Service members interviewed for this report spoke of what they see as a groundswell of potential for Trump reversing the effects of the 2013 sequester and an announcement that same year by the Obama administration that opened all combat jobs to women. The decision was finalized by Defense Secretary Ashton Carter in December 2015.
Two active-duty enlisted infantry Marines, one at a sniper school and another in an infantry battalion, said some members of their units hope Trump looks at the data provided by the Marine Corps on its gender integration studies and comes to a conclusion that isn't "political" and hopefully reverses the decision to allow women in combat roles. In 2014, the Marines started a nine-month experiment with a gender integrated infantry unit that concluded with mixed results.
A female Army lieutenant, who also spoke on the condition of anonymity, said that she was worried about losing some of the gains that women in the military have made in recent years. She said that she didn't trust Vice President-elect Mike Pence to believe in gender equality.
At the Pentagon and higher headquarters, where the military's bureaucracy is a maze of offices and acronyms, troops stationed there are worried that Trump might not have the firmest grasp on how the defense of the country actually works, and they said that they are increasingly concerned about how mission priorities and resources might be shuffled - for better or for worse - in the coming months.

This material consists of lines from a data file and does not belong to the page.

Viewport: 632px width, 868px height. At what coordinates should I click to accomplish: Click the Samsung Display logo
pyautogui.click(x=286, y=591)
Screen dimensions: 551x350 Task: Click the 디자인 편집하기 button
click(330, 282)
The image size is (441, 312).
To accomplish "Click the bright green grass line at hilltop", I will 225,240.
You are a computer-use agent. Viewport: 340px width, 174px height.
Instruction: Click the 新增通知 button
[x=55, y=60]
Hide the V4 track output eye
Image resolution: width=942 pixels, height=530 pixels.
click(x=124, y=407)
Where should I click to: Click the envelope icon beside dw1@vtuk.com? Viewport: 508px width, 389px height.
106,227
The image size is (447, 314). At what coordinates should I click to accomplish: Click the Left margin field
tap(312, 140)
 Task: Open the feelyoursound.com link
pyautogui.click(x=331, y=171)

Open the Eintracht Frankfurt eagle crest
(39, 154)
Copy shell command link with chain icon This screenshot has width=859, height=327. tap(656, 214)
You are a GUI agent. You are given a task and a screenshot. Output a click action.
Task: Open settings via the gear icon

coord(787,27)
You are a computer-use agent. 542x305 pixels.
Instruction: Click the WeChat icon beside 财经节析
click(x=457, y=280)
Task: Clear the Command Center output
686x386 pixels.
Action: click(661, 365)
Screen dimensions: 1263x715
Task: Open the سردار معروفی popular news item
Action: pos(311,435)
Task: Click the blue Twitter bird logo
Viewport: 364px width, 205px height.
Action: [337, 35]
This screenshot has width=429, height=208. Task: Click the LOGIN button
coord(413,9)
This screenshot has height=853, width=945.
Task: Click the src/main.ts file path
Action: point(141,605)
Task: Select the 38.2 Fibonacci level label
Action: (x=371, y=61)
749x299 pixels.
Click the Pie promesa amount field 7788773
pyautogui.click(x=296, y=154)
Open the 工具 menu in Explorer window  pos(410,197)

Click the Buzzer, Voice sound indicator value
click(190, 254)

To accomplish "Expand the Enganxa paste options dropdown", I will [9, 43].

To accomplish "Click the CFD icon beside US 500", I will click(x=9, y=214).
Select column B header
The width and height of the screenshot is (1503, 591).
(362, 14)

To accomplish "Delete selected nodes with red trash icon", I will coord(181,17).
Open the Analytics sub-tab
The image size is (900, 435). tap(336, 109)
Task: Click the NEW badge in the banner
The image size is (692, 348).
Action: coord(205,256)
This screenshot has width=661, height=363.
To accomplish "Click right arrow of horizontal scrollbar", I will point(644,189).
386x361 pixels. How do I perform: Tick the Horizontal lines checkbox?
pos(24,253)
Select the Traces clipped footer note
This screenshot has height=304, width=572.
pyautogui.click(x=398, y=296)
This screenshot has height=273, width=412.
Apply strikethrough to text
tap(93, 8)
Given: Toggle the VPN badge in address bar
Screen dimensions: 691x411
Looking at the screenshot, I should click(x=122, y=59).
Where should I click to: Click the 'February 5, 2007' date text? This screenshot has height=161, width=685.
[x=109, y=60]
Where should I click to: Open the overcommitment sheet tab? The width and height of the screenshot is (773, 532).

It is unclear and probably difficult to say whether Trump's support is split between officer and enlisted lines, as those interviewed for this report said pockets of both supported and decried the candidate.
On Wednesday morning, Carter issued a statement about the election to the Pentagon, but the short paragraph did not mention Trump by name.
"I am very proud of the way each and every one of you conducted yourselves during this campaign, standing apart from politics and instead focusing on your sacred mission of providing security," Carter said. "I am committed to overseeing the orderly transition to the next Commander-in-Chief. I know I can count on you to execute all your duties with the excellence our citizens know they can expect."